Pune Municipal Corporation offers 50 percent rebate on property tax to buyer of green home

geetanjali

Geetanjali Minhas | June 7, 2010




The government of Maharashtra now plans to give permission only to green projects and is also thinking of offering incentives to goad demand for them. At a time when water has become a scarcity for Mumbai city, green buildings help save water.

T C Benjamin, principal secretary, urban development department,  said, “We will be adding new parameters  while giving clearances and will be changing development control regulations.”

“We are also thinking of an incentive system in which buildings that comply with the norms get some sort of property tax or development charges rebate” added Benjamin.

According to the Indian Green Council, Mumbai has 103 certified green buildings, making it the largest number in any city in India. Out of these, 20 buildings are residential green buildings.

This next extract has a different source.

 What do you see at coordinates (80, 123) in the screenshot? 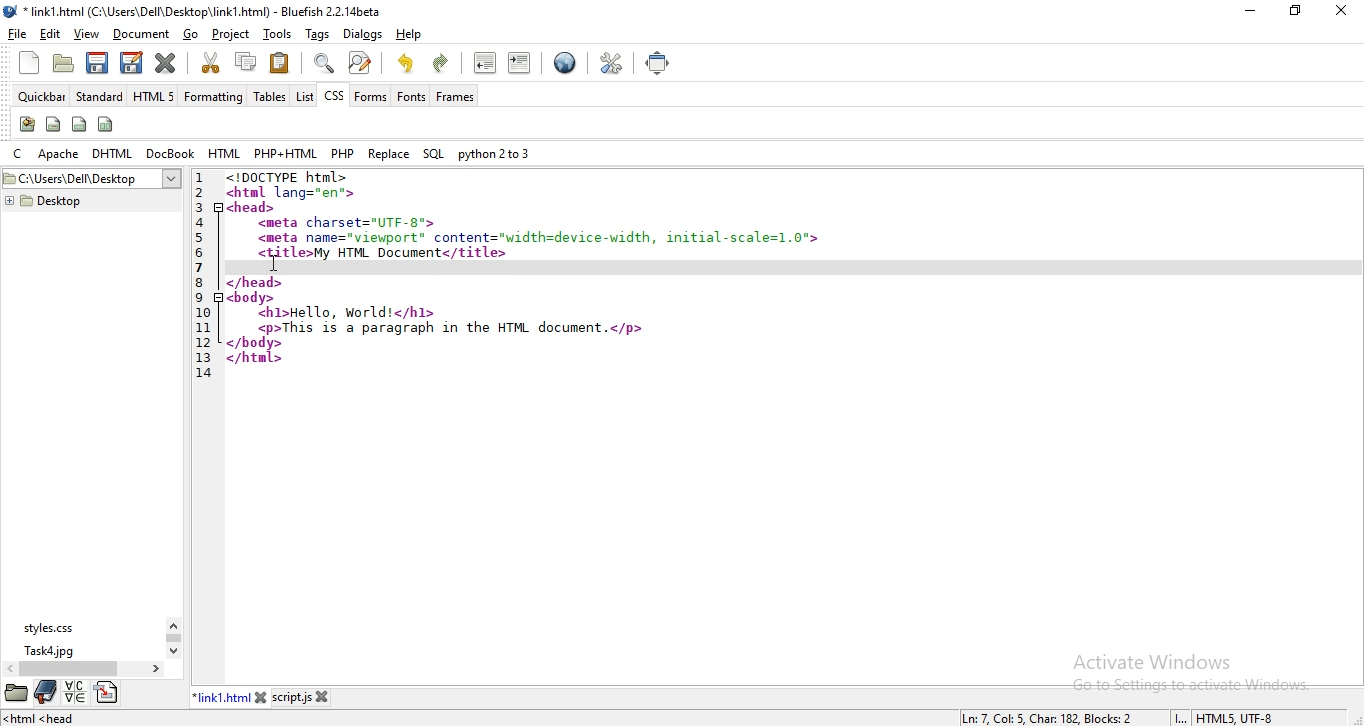
I see `div` at bounding box center [80, 123].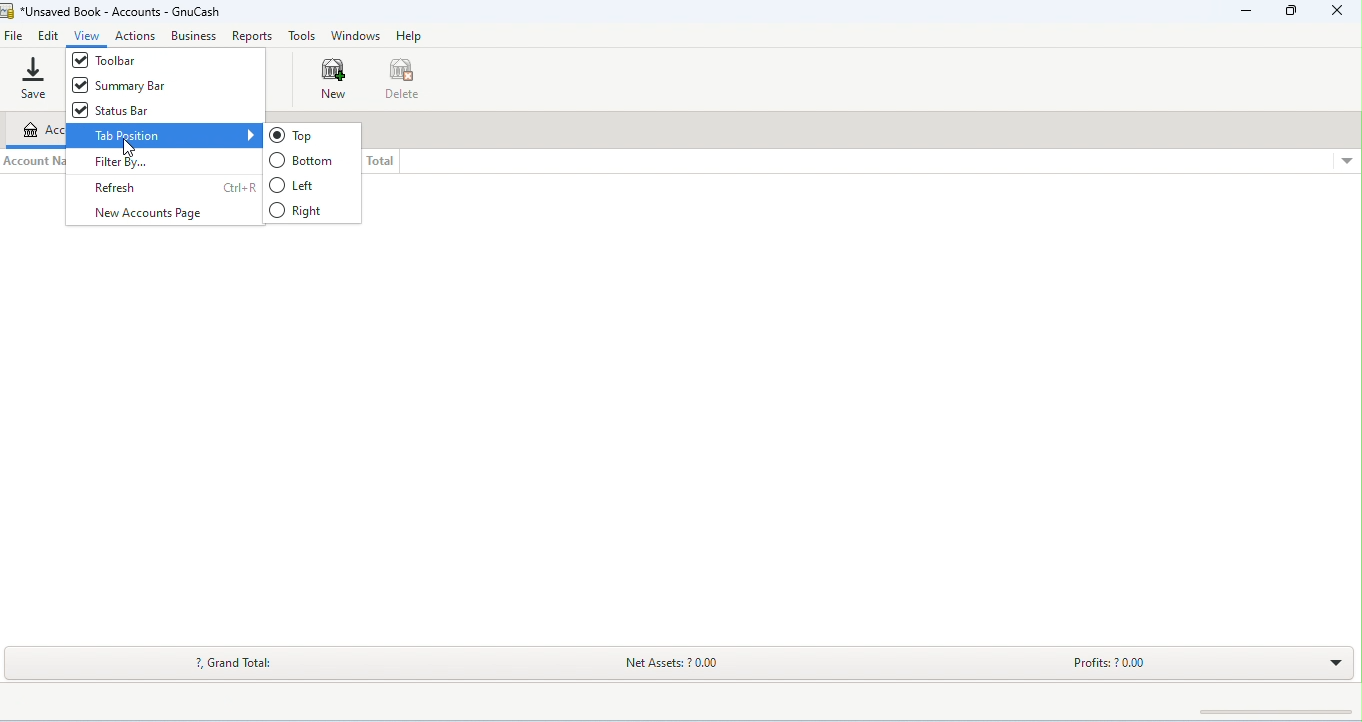 This screenshot has width=1362, height=722. What do you see at coordinates (357, 36) in the screenshot?
I see `windows` at bounding box center [357, 36].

Green buildings have grown at the rate of 41 percent over the past one year in India.

Costing 10 percent more than normal buildings, according to experts, this might be one of the reasons there aren’t many of them, especially in the city’s overvalued realty market.

The higher initial costs are offset by recurring savings in the form of lower utility bills. Recycled construction material and eco friendly glass makes homes cooler than conventional buildings and therefore consumes 25 to 30 percent less energy.

The Pune Municipal Corporation has incentivised construction of green buildings. It offers a 50 percent rebate on property tax to a buyer of a green home.

Green projects must harvest rain water, recycle water, use solar energy, be made of environment–friendly material and the construction should not greatly disturb the top soil.

One such building coming up in Powai, a posh suburb, is Raheja Vistas, a tower being made of fly ash blocks and earth dug up from its foundation. It is built in a manner that its flats will get more natural light and will require less air conditioning.

According to Maharashtra Electricity Regulatory Commission, air conditioners guzzle nearly 40 percent of the city’s power consumption. The city has to buy costly energy from outside. Going green will alleviate some of its load on the system.

In green buildings, sewage treatment plants treat waste water and use it for non-potable uses while efficient plumbing and equipment, such as smaller flush tanks, cut down on usage. This helps save water and is useful at a time when the city is facing enormous water scarcity.

Chief minister Ashok Chavan has said that green buildings might also be given additional floor space index.

Understanding a green building:

·       The  structure is built with fly ash blocks and recycled minerals instead of bricks and stone aggregates manufactured at  stone pits

·       It uses translucent glass walls that let in natural light and block heat

·       The design is sensitive to the movement of the sun, cutting down exposure to heat.

·       It uses alternative energy sources like solar water heaters, energy efficient lights like fluorescent bulbs that consume a quarter of the energy consumed by     conventional bulbs.

·       It uses low volatile, organic compound paints, adhesives and sealents to cut down air contamination that is odorous and potentially harmful.

·       It has an inbuilt sewage treatment plant, which recycles used water for gardening and flushing.

·       It uses economic water dispensing equipment, such as flush tanks, taps and showers that help save water.

·       It has rainwater harvesting facility that traps rainwater and helps recharge groundwater.